Investors urged to look for red flags of poor tax conduct to derisk their portfolios
There is a growing understanding among investors that poor tax conduct is a red flag for an overly negative attitude to compliance in general, and also weak corporate governance. Tax controversies have preceded the financial difficulties of Credit Suisse, Thames Water, Adani and Glencore.
In response to increasing approaches from institutional investors and asset managers, the Fair Tax Foundation has today released a report, Key performance indicators of responsible corporate tax conduct – and their green and red flags, covered in the press by ESG Clarity and ESG Investor.
The report identifies five areas of tax conduct that investors need to consider as part of their investment appraisal and risk management.
The five key performance indicators (KPIs) are:
- Freely available annual financial statements
- Responsible tax commitments that are confirmed annually
- Public Country-by-Country financial reporting
- Disclosures of uncertain tax positions
- Corporate cash taxes paid over a five-year period
Each KPI has associated green and red flags. Red flags include tax cloaking and tax washing.

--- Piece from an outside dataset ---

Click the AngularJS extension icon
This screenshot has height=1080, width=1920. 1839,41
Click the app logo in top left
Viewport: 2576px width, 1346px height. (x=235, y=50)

Paul Monaghan, CEO of the Fair Tax Foundation, said:
“The world is on the verge of an explosion of corporate tax transparency. The voluntary disclosures of progressive businesses (such as Fair Tax Mark accredited companies) will soon be augmented by newly mandated disclosures from large multinational enterprises operating in the European Union, the United States and Australia. This presents both an opportunity and a challenge to investors – how to sieve the enormous pending data release and separate the wheat from the chaff. Not least as there is a growing understanding that poor tax conduct is a red flag for an overly negative attitude to compliance in general, and also weak corporate governance.
“At the behest of a number of investors, we have developed five tax conduct KPIs for institutional investors and asset managers, and suggest that businesses exhibiting five red flags could generally be considered to be high-risk and any investments should be reviewed.”
The Fair Tax Foundation is seeking feedback on the suggested KPIs and associated flags, be that refinement of what is proposed, or entirely new areas of consideration.